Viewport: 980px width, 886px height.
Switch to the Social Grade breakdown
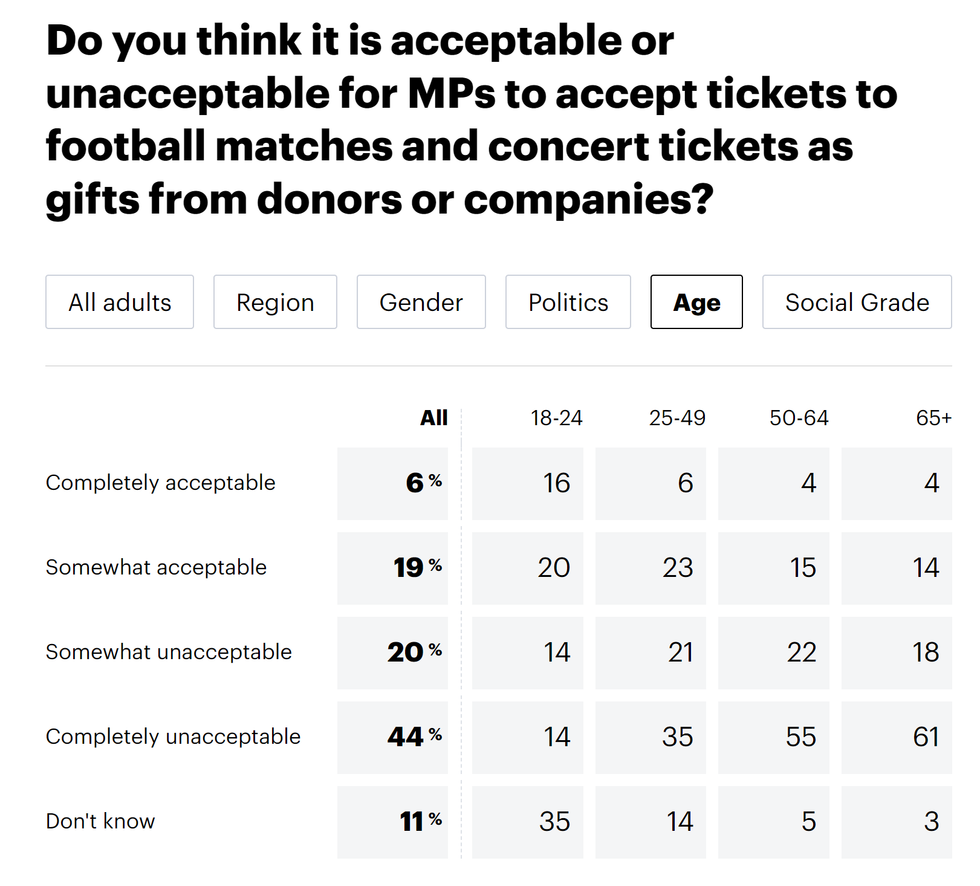pyautogui.click(x=856, y=301)
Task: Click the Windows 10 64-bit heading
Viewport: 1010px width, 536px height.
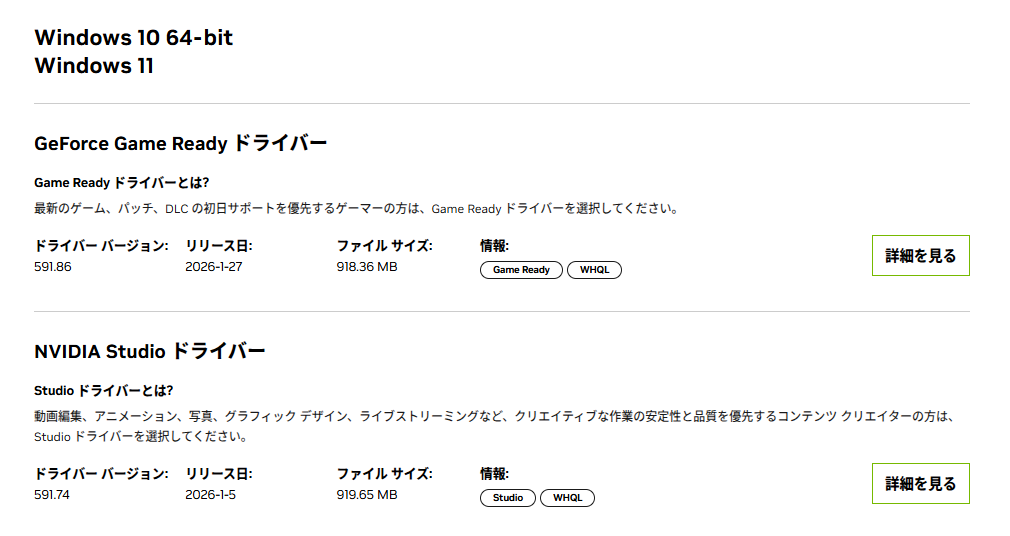Action: [x=134, y=38]
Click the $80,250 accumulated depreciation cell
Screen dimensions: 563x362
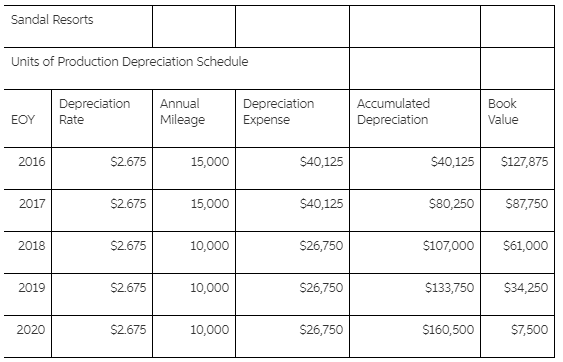click(415, 210)
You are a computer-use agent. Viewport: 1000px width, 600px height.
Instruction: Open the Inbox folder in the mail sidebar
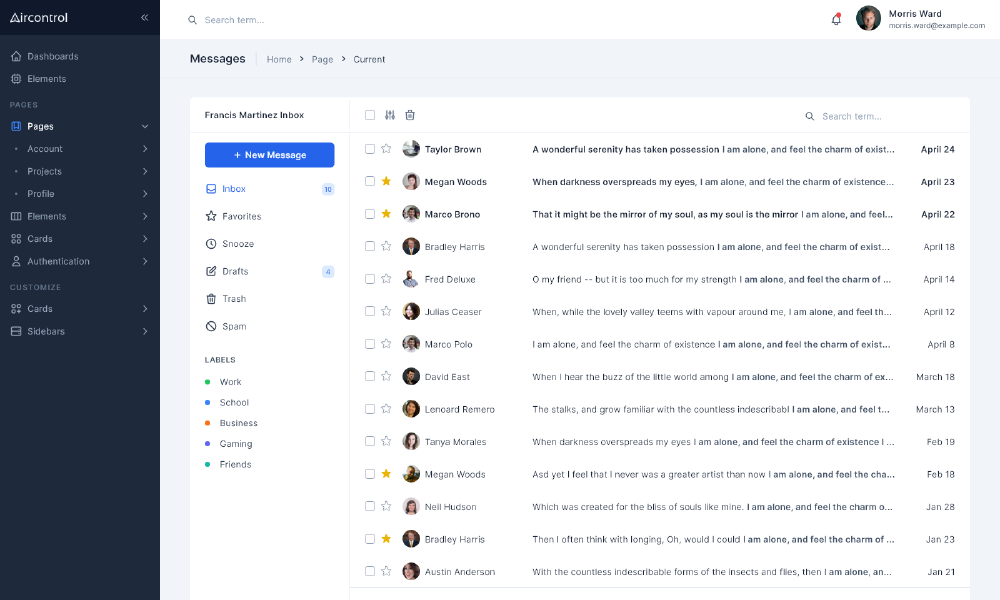click(232, 188)
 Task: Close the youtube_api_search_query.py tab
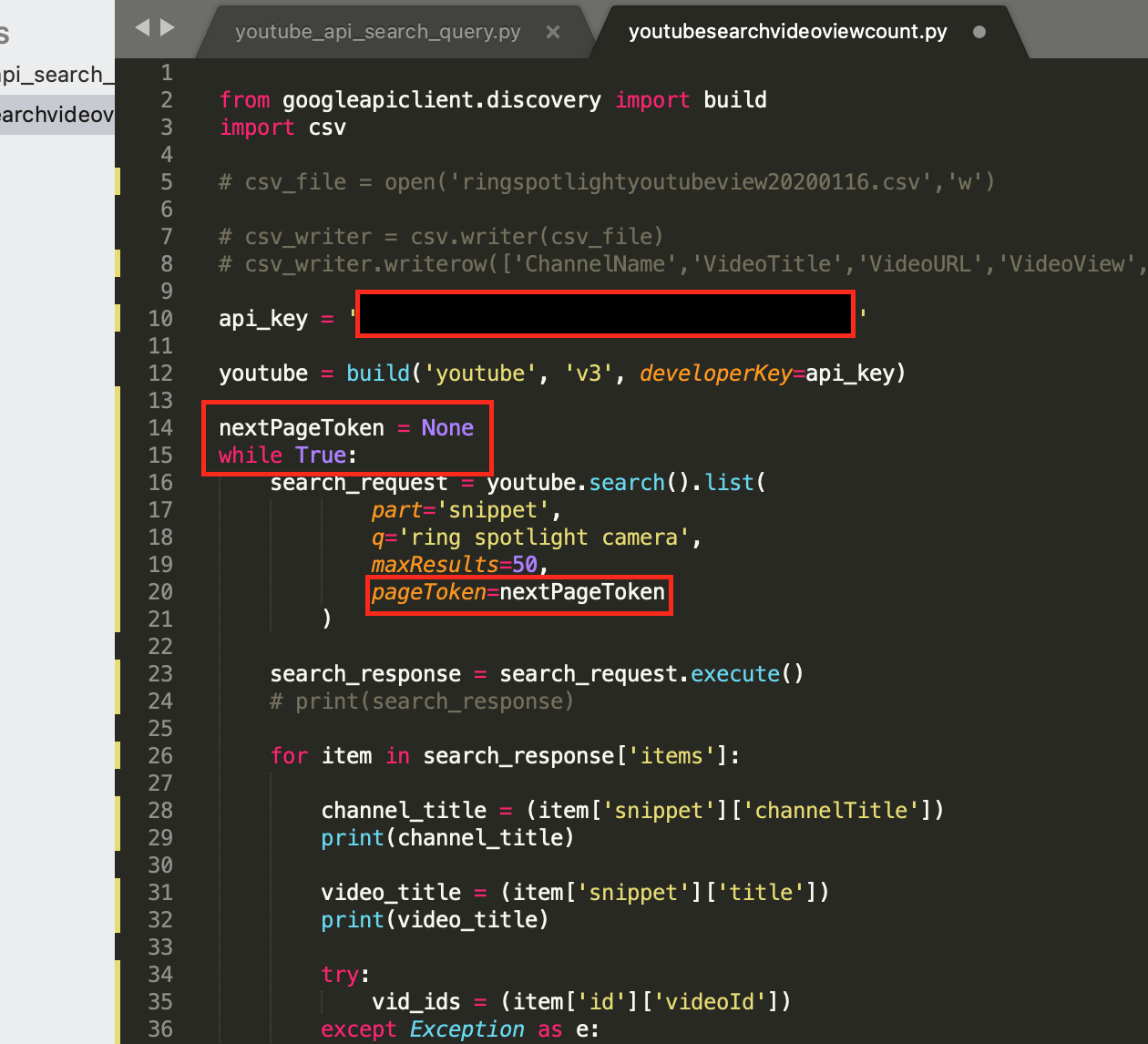[x=553, y=31]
* * *
* **What is required**:
Starting with the line that contains "Switch to the Social Grade breakdown", reproduce every line to the end of the material above, both end lines included, exactly and with no pictures.

* **Completed task**:
Switch to the Social Grade breakdown
pyautogui.click(x=856, y=301)
Task: Click the Windows 10 64-bit heading
Viewport: 1010px width, 536px height.
Action: [x=134, y=38]
Click the $80,250 accumulated depreciation cell
Screen dimensions: 563x362
click(415, 210)
You are a computer-use agent. Viewport: 1000px width, 600px height.
Instruction: Open the Inbox folder in the mail sidebar
click(232, 188)
 Task: Close the youtube_api_search_query.py tab
[x=553, y=31]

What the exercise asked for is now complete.